Willer puso los ojos en blanco.
—He hablado con algunos de sus clientes y goza del mismo respeto entre los esnob que hacen equitación que entre los rancheros de toda la vida. Su mujer da clases de montar para niños.
—¿Antecedentes?
—Un par de líos cuando era menor de edad, pero nada serio.
—¿Y McBride?
—También está limpio.
—Dame más detalles de esos líos.
—No son archivos de libre acceso, pero bueno, ya sabes… A ver, a ver… Una broma tonta al director del instituto, con un camión lleno de estiércol. —Pasó algunas páginas—. Se llevó el caballo de otro para hacer el loco por ahí. Y en una pelea le partió la nariz a un tío.
—¿Y los hermanos mayores?
—Uno se llama Philip, vive en Nueva York y es conservador en el Metropolitan. Todo muy normal. El otro se llama Vernon, está recién casado con una abogada que se ocupa de temas medio ambientales, vive en Connecticut y hace de amo de casa, cuida al bebé mientras ella trabaja. Hace tiempo estuvo metido en un par de líos de dinero, pero desde la herencia no le ha vuelto a pasar.
—¿Cuánto cobraron?
—Parece que unos noventa millones por barba, después de impuestos.
Willer apretó los labios.
—Da que pensar. Si Broadbent busca algo por las mesas no puede ser solo por dinero, ¿verdad?

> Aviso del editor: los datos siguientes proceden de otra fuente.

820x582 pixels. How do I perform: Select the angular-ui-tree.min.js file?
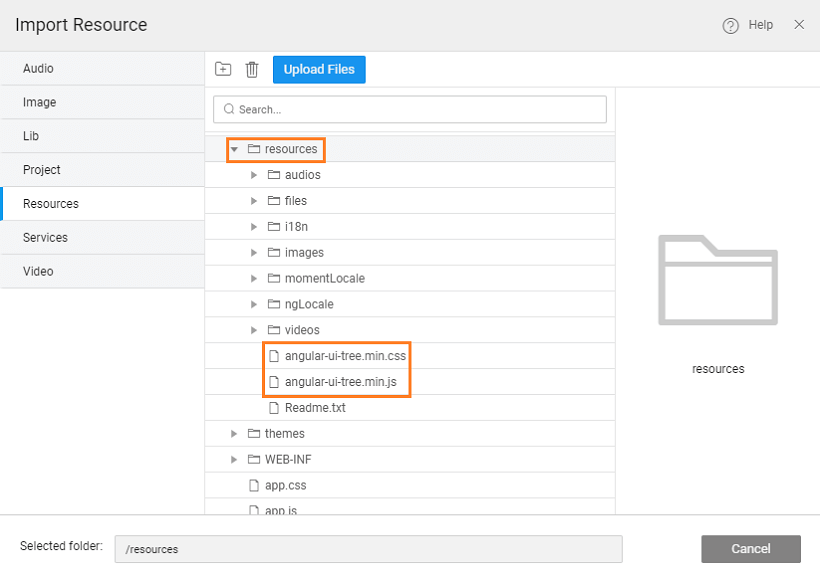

—No lo sé. Cuántos directores de empresa con cientos de millones se arriesgan a que los encarcelen por algunos miles de dólares más… Es una enfermedad.
—Tienes razón. —Willer asintió con la cabeza, sorprendido por la perspicacia de Hernández—. Pero Broadbent no da el tipo. No presume de dinero. No tendría por qué trabajar, pero trabaja. Un tío que se levanta a las dos de la madrugada para meterle la mano por el culo a una vaca por cuarenta dólares… No sé, hay algo que no cuadra, Hernández.
—Estoy de acuerdo.
—¿Y del cadáver? ¿Alguna novedad?
—Todavía no lo han identificado. Están analizando el historial dental, las huellas dactilares… Aún tardarán un poco en pasar todos los datos al sistema informático.
—¿Y el monje? ¿Lo has seguido investigando?
—Sí. Tiene un currículo de no te menees. Es hijo del almirante John Mortimer Ford, que fue vicesecretario de Marina en el gobierno de Eisenhower. Andover, Harvard, licenciado summa cum laude con especialidad en antropología… Fue al MIT y se sacó un doctorado en cibernética, que no tengo ni idea de qué es. Conoció a su mujer, se casaron y entraron en la CIA. A partir de ahí, como dijiste, nada. En la CIA se toman muy en serio el secreto profesional. Estuvo envuelto en intrigas relacionadas con descifrar claves y entrar en ordenadores. A su mujer la mataron en Camboya. Él abandonó entonces la CIA para hacerse monje. Lo dejó todo de golpe, incluida una casa de un millón de dólares, cuentas bancarias que para qué hablar, un garaje lleno de Jaguars antiguos… Increíble.
Willer gruñó. No le cuadraba. Se preguntó si sus sospechas sobre Broadbent y el monje tenían fundamento. Parecían dos personas irreprochables, pero él albergaba la seguridad de que en el fondo, fuera en el sentido que fuese, estaban metidos en aquel caso hasta las cejas.